Then, as he pulled you even closer, mouth ghosting over your ear, voice dripping with amusement and something darker, something heavier, he murmured—
"Don’t worry, baby."
He nipped at your earlobe, grinning against your skin.
"I’d never survive without you."
And then, he sank back down, lips wrapping around your nipple again, sucking deep and slow, like he was tasting something addictive.

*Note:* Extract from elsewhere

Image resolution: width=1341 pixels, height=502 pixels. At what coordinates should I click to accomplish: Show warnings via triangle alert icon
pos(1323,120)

This time, he looked up while he did it.
His big, dark eyes locked onto yours, wide and intense, watching every tiny shift in your expression. The moment your lips parted on a shaky moan, his grip tightened on your waist, his tongue flicking deliberately against the peak before closing his lips around it again, sucking harder.

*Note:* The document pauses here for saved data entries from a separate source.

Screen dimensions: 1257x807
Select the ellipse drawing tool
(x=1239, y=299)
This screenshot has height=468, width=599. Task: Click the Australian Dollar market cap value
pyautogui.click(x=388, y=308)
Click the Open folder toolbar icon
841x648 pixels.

His eyes never left your face.
Every time you gasped, every time your brows furrowed slightly in pleasure, he noticed. His breath came out faster, rougher, his pupils blown wide as if he was getting off on watching you unravel.
He pulled off with a wet pop, lips pink and glossy, tongue swiping over them as he tilted his head.
“Fuck.”
His voice was wrecked. Raspy. So deep it sent a sharp pulse straight through your core.
“You look so pretty when I do that,” he murmured.
His mouth was right back on you, sucking even harder, his eyes heavy-lidded, unwavering.
His fingers kneaded your other breast, rolling the sensitive bud between his fingers, his hips pressing forward, pinning you completely against the tile.
The look on his face was pure hunger.
"I swear, I could do this forever, baby."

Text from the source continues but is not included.